Comme, d'ailleurs, je lis dans l'ouvragé de M. WÏTZ , que M. PÉTRÉANO produit le cheval-heure avec 500 grammes environ d'Alcool, tandis que M. RINGELMANN l'a obtenu, de son côté, avec 330 grammes de gazoline, j'en conclus que point n'est besoin d'un poids d'Alcool double de celui de l'essence, mais seulement dans un rapport égal à 500/330 = 1.50; par conséquent, le poids d'air nécessaire à la combustion complète de ce poids d'Alcool ne sera que les 3/4 de celui que demandent les 330 grammes de gazoline, et j'arrive, tout doucement, à cette conclusion que le Moteur à Alcool, loin d'être plus encombrant que le Moteur à essence, le serait plutôt moins. D'autant plus qu'il faut considérer encore que la combustion de l'essence à peu près réalisée dans les moteurs fixes, tels que ceux qui ont servi aux précédentes expériences, se fait beaucoup moins bien dans les Moteurs de voitures.

Il ressort en effet des expériences du Concours de Fiacres (auxquelles M. HOSPITALIER a pris une part qui a été remarquée) que le cheval-heure du Fiacre PEUGEOT à pétrole (N° 12) est revenu à 40 centimes (à Paris), ce qui correspond, non plus à 330, mais à 460 grammes de gazoline par cheval-heure, dont la combustion a nécessité l'admission dans les cylindres, d'une quantité d'air presque double de celle suffisante pour brûler 500 grammes d'alcool.
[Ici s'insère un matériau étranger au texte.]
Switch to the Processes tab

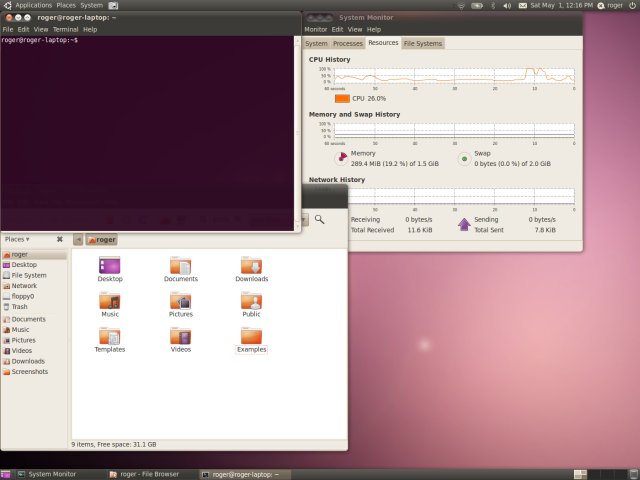click(x=348, y=44)
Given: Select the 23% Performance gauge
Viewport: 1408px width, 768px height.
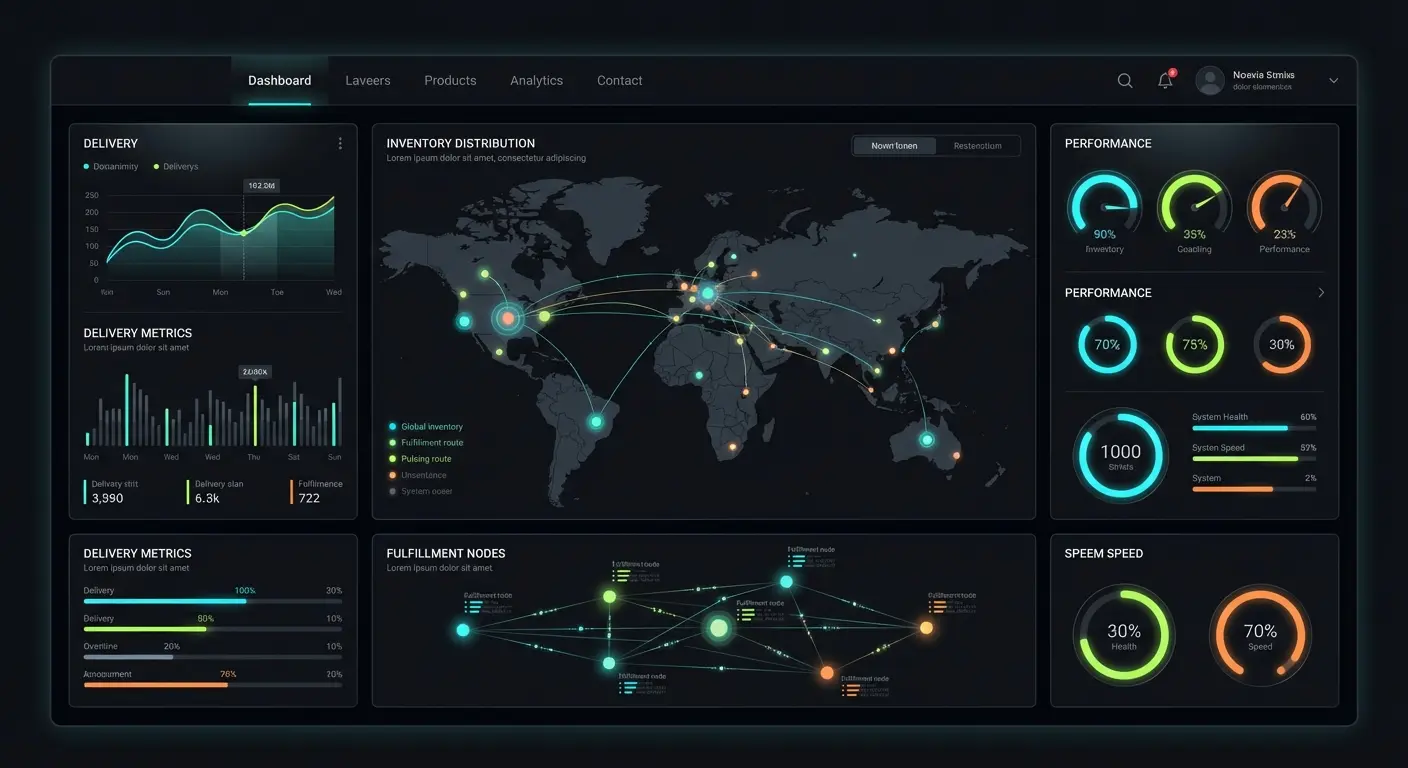Looking at the screenshot, I should click(x=1283, y=207).
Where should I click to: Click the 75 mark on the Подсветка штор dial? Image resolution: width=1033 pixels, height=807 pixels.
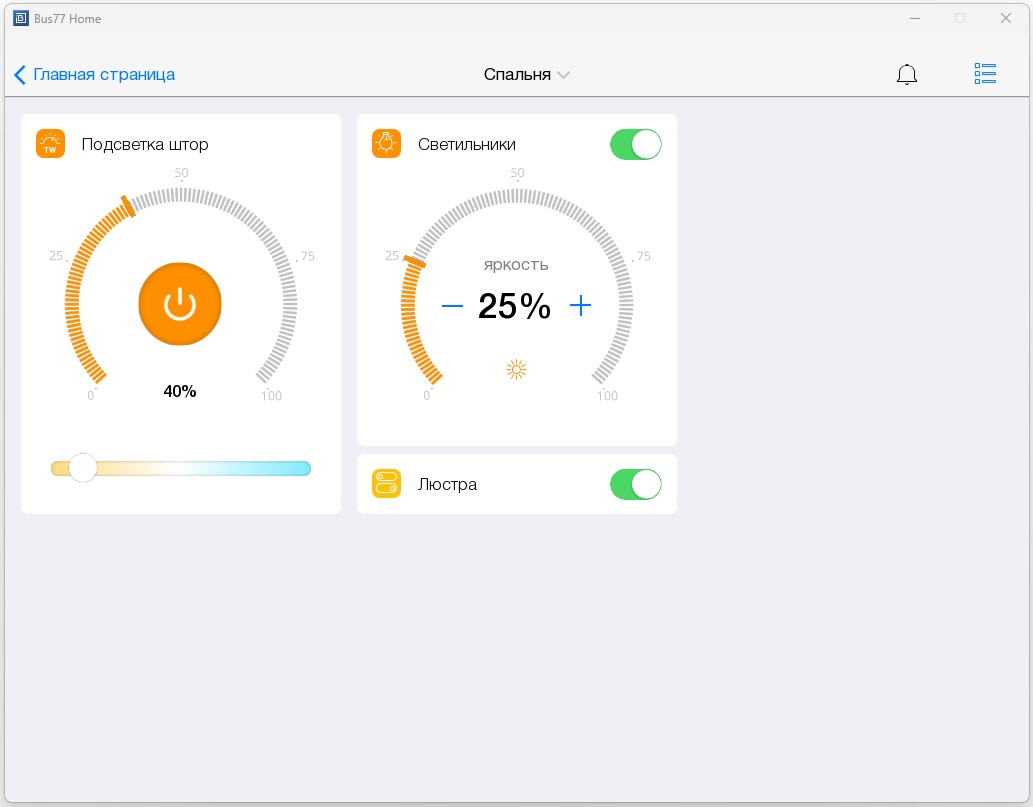[307, 256]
Et si, légitimement armé de ces chiffres, j'arrive enfin au calcul des prix de revient, je conclus que, tandis que le prix du cheval-heure essence, dans Paris est de 40 centimes, celui du cheval-heure Alcool sera de 36 centimes (2) ; mais, le cheval heure essence ne coûtera que 30 centimes hors Paris.
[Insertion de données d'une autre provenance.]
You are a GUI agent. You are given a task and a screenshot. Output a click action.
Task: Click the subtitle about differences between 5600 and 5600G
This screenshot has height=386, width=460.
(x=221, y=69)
Je terminerai en remerciant M. DESJACQUES de la gracieuseté avec laquelle il reconnaît que c'est le Chauffeur qui a attaché ce Grelot : après cela, la constatation, sur laquelle il appuie, que ce n'est pas nous qui le faisons le mieux résonner, n'est pas pour nous déplaire. M. PIERRE GIFFARD a du flair, et sait voir le côté d'où souffle le vent de la réussite : il l'a maintes fois prouvé.



Baron D'ALTEN,
Ingénieur.



(1) M. DESJAQUES me pardonnera la récidive de cet adjectif qu'il a déjà reproché au Chauffeur : mais, je n'en trouve pas d'autre mieux approprié ;
(2) M. ARACHEQUESNE, ingénieur E-C-P, nous apprend, en effet (voir le Vélo du 16 janvier) que l'on peut obtenir l'alcool dénature à 60 centimes le litre par bidon de-25 litres : dès lors, le prix des 500 grammes = 60 x 500 / 834 = 36.